Severe addiction is harder to miss. At this stage, a person may need alcohol to function at all, drinking throughout the day just to avoid withdrawal. Tremors, hallucinations, or seizures can occur when they try to stop. Hospital visits, chronic health problems, and deep emotional isolation become part of the picture. Heavy drinking also raises the risk of type 2 diabetes through weight gain, elevated blood fats, and decreased insulin sensitivity.
How to Talk to Someone You’re Worried About
If you’ve recognized several of these signs in someone you care about, how you bring it up matters. The most important thing is to approach the conversation without judgment. Alcohol use disorder is a medical condition, not a character flaw. Framing it that way, both in your own mind and in the conversation, changes everything about how the other person receives what you’re saying.
Choose your timing carefully. Don’t bring it up when the person is intoxicated, in crisis, or at a family gathering. Wait for a calm, private moment. Think through what you want to say beforehand, and consider practicing with someone else first. These conversations get emotional quickly, and preparation helps you stay focused on facts rather than getting pulled into an argument.
Stay calm, supportive, and specific. Instead of broad accusations (“You drink too much”), describe concrete things you’ve observed and how they’ve affected you or the people around them. Don’t corner the person or involve a group unless you’ve been guided by a professional to do so. The goal is for them to feel supported, not ambushed.

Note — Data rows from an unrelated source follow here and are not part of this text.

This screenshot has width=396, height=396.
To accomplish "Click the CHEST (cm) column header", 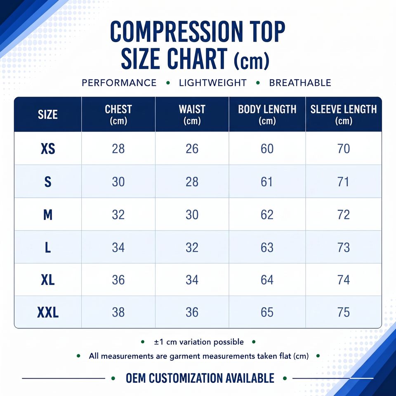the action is pyautogui.click(x=118, y=115).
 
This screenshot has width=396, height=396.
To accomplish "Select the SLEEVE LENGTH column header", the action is pyautogui.click(x=344, y=115).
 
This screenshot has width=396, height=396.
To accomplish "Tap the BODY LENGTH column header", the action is pyautogui.click(x=267, y=115).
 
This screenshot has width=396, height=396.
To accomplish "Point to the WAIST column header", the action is pyautogui.click(x=192, y=115).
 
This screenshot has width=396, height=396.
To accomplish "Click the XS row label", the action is pyautogui.click(x=48, y=148).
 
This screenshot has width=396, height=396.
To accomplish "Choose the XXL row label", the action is pyautogui.click(x=48, y=312).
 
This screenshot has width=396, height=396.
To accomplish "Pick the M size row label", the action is pyautogui.click(x=48, y=215).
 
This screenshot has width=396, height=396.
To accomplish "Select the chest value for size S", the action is pyautogui.click(x=118, y=182).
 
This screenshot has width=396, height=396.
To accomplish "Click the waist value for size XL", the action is pyautogui.click(x=192, y=280).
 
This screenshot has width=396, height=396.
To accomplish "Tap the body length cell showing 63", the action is pyautogui.click(x=267, y=248).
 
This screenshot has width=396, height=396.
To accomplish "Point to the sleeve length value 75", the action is pyautogui.click(x=344, y=312).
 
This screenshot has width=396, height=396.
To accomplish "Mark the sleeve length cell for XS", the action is pyautogui.click(x=344, y=148).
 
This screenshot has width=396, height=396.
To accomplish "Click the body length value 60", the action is pyautogui.click(x=267, y=148).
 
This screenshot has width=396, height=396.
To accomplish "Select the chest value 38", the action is pyautogui.click(x=118, y=312).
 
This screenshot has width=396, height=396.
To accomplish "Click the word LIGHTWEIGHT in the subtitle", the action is pyautogui.click(x=213, y=83).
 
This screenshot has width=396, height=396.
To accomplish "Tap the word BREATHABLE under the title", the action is pyautogui.click(x=300, y=83).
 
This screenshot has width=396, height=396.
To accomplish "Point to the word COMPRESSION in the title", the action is pyautogui.click(x=177, y=32).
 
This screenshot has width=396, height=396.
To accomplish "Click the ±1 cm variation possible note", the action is pyautogui.click(x=199, y=342).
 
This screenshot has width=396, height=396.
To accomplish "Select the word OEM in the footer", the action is pyautogui.click(x=135, y=378).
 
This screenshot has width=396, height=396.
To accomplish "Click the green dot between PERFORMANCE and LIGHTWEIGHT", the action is pyautogui.click(x=168, y=83).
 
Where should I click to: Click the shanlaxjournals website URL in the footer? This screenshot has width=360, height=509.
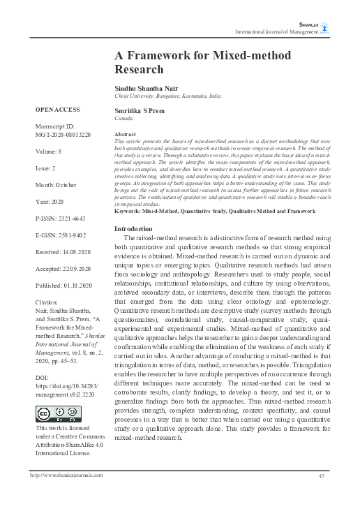tap(66, 494)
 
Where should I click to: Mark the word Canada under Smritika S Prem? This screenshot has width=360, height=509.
tap(123, 119)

If they’re open to getting help, involve them in deciding what kind of help feels right. Some people prefer one-on-one therapy, others respond better to group settings, and some want to start with their doctor. If they reject the idea entirely, give them space. They may need time to sit with the conversation. You can revisit it later without pressuring them, and in the meantime, learning about available treatment options puts you in a better position to help when they’re ready.